Is your breath offensive to others? It might be – and you may not even be aware of it.
Internal medical conditions can cause bad breath, also known as halitosis. These include diabetes, liver disease, respiratory tract infection, chronic bronchitis and even acid reflux.
But most cases of bad breath come from an oral source such as cavities, gum disease, cracked fillings and dentures that aren’t spotless.
Here are the most important things you can do to prevent bad breath:
- Practice excellent oral health care. A quick brushing, twice a day, is not enough! Make sure you brush for 2 minutes each time. A daily flossing can get to the 30% of tooth surfaces that brushing misses. Electric water flossers and interdental cleaners also do a good job of cleaning between teeth while they stimulate the gums.
- Visit your dentist twice a year. Without regular exams, gingivitis, the early stage of gum disease, may go undetected. Gingivitis can worsen to periodontal disease which, in addition to causing bad breath when bacteria and food particles get trapped in pockets of the gum, can lead to gum infection and tooth loss.

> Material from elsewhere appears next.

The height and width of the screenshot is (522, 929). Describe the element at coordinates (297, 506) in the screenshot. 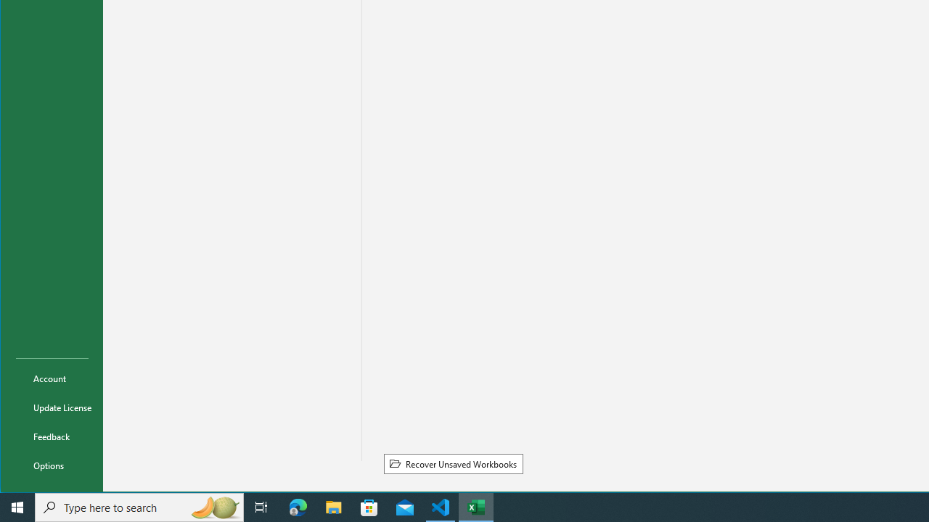

I see `'Microsoft Edge'` at that location.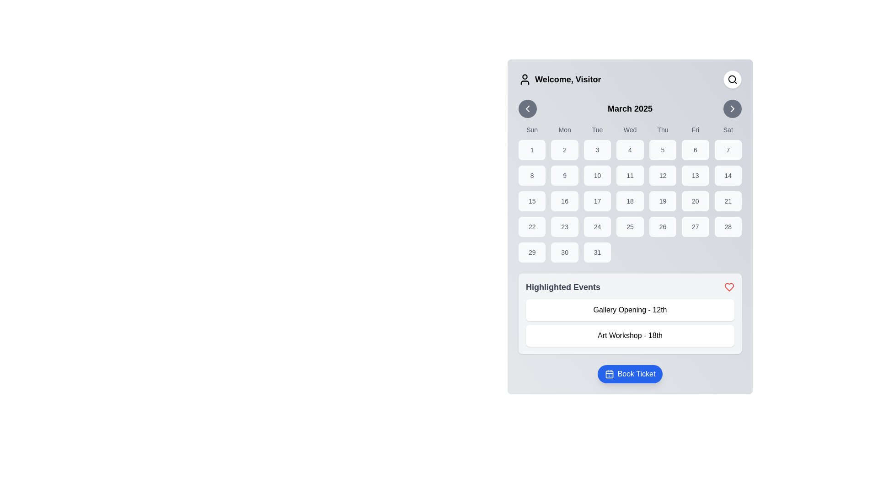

- Stop smoking. Did you make a New Year’s resolution to quit smoking? Every day is a good day to kick the habit! Nicotine breath makes your breath – and hair and clothes – smell nasty. Tobacco products also increase your risk of gum disease.
- Drink plenty of water. Keeping hydrated can prevent dry mouth. This condition allows mouth bacteria to increase more easily and release odors. Avoid excess caffeine and alcohol which can increase dehydration.
- Pass on the garlic. Avoiding strong-smelling foods like garlic, onions and spices, and drinks like alcohol and coffee, can keep your breath fresher.
For a quick breath refresh, chew on some sugar-free gum or mints to stimulate saliva flow and freshen your breath.
Let Us Know If You Have Questions on Any Aspect of Oral Health Care
Dr. Lorraine Burio of Candlewood Dental Care has been treating and educating patients for over twenty-five years. Our office serves the New Fairfield, New Milford, Danbury, and Sherman areas of CT and Pawling, Patterson and Putnam Lake of New York. You can call us at 203-746-1200 or make an appointment here.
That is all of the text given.